(Beginning of Source data)
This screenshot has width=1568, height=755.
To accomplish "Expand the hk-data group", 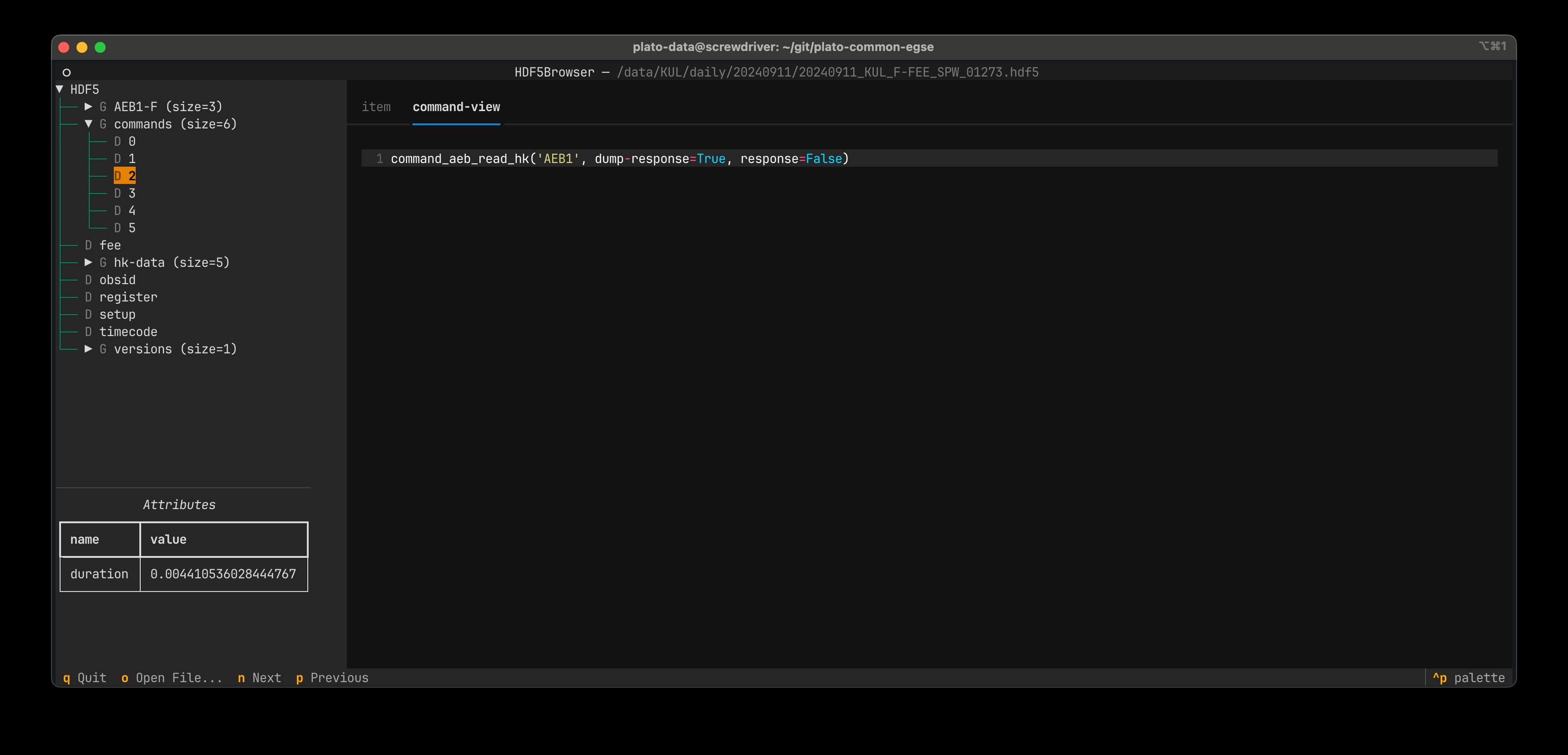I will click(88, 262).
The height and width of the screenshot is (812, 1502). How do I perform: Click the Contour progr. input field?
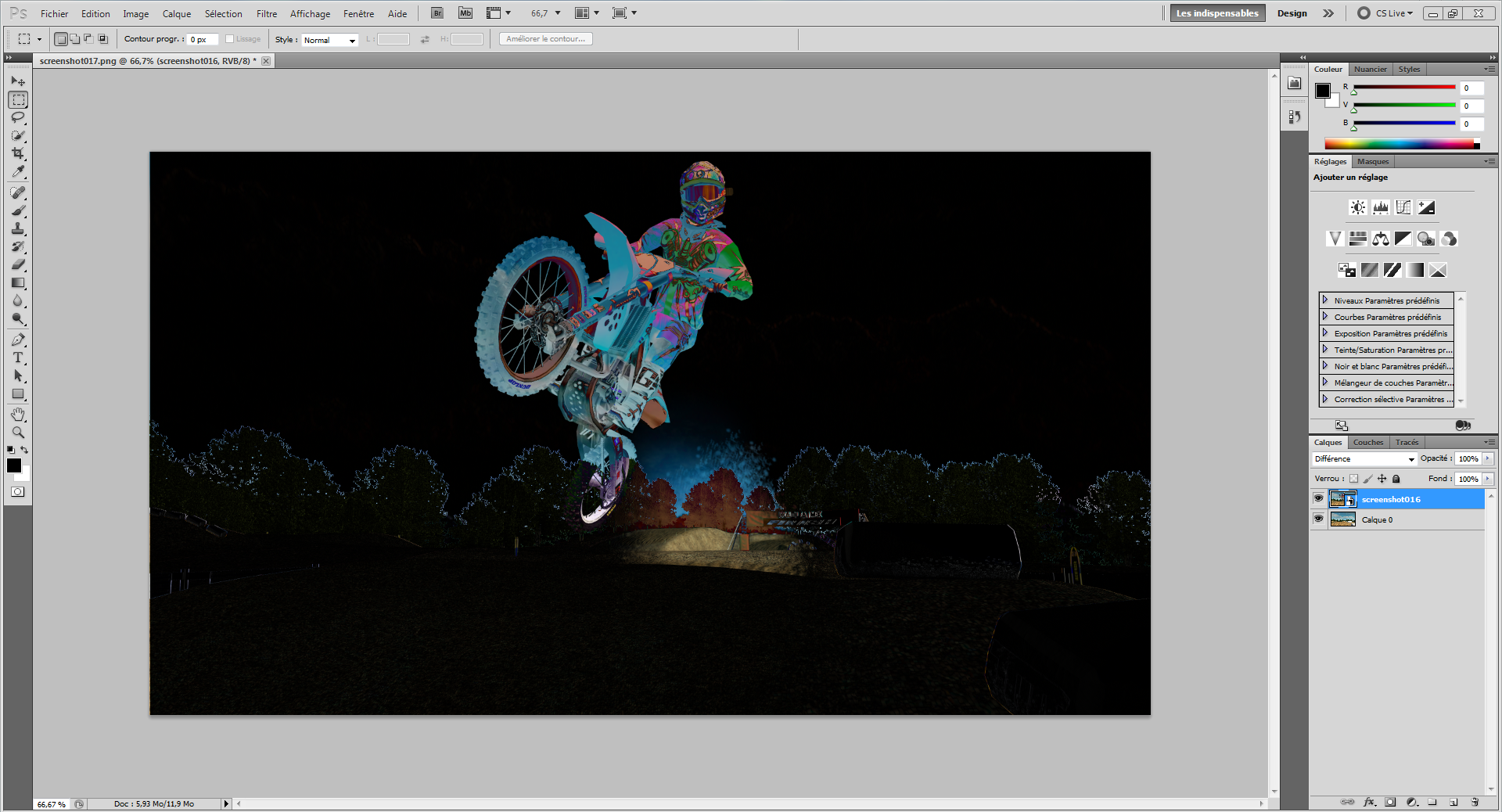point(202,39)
(End of Source data)
(Beginning of Source data)
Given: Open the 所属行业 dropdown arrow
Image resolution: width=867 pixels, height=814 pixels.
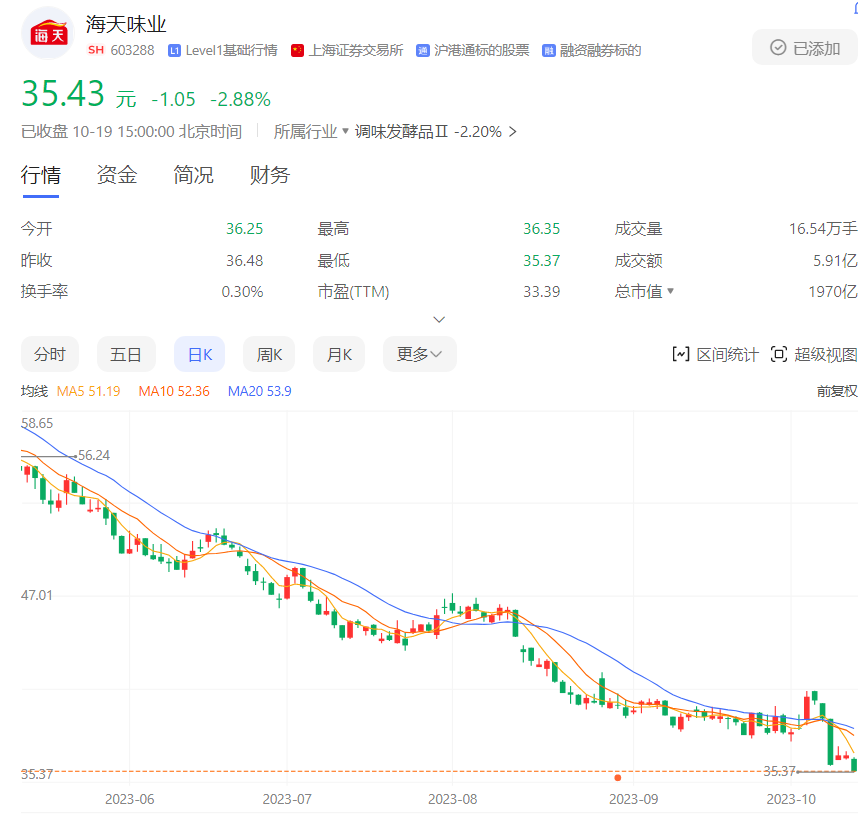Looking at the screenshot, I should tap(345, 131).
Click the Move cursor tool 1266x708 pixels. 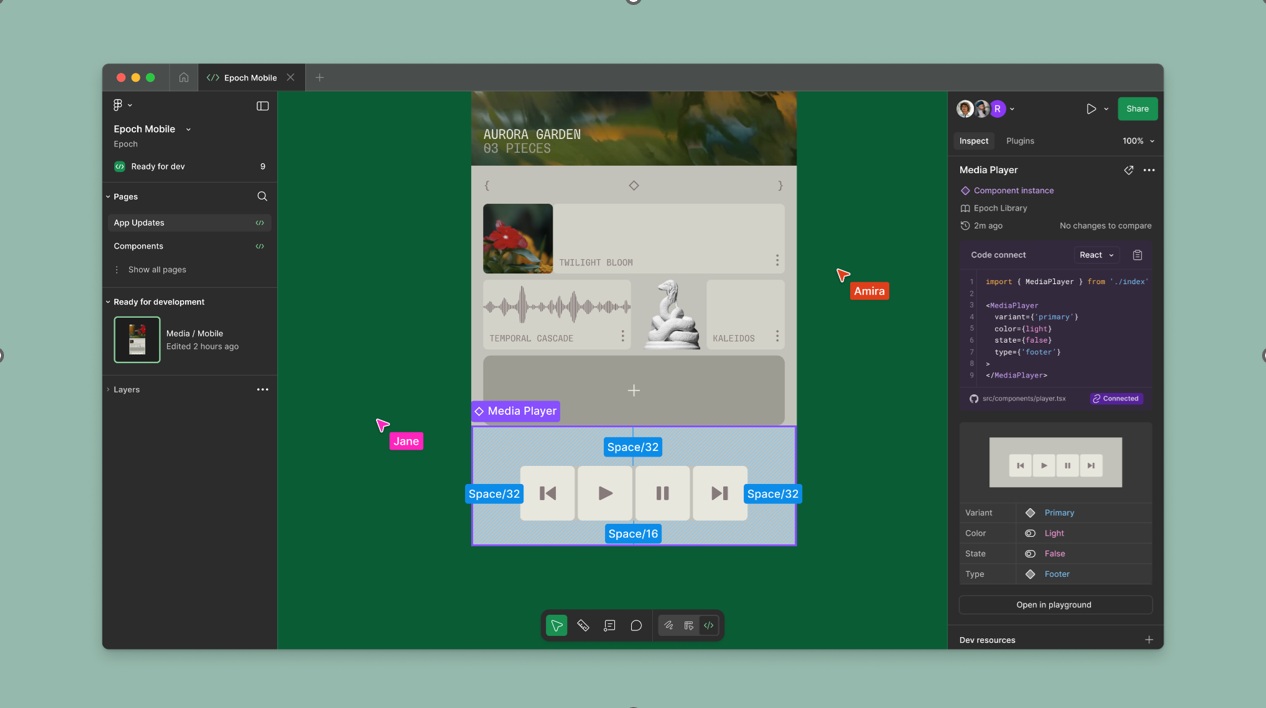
(End of Source data)
(Beginning of Source data)
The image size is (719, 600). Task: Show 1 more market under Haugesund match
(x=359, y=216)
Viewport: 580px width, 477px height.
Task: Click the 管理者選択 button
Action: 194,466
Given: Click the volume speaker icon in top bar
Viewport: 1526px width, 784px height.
(End of Source data)
▸ **Exercise**
Each line above that falls between the line with "Image resolution: width=867" and the line with "Click the Move cursor tool 1266x708 pixels." should be printed exactly, together with those two lines, but the pictures should not.

▸ **Expected output**
Image resolution: width=867 pixels, height=814 pixels.
Looking at the screenshot, I should tap(345, 131).
Click the Move cursor tool 1266x708 pixels. 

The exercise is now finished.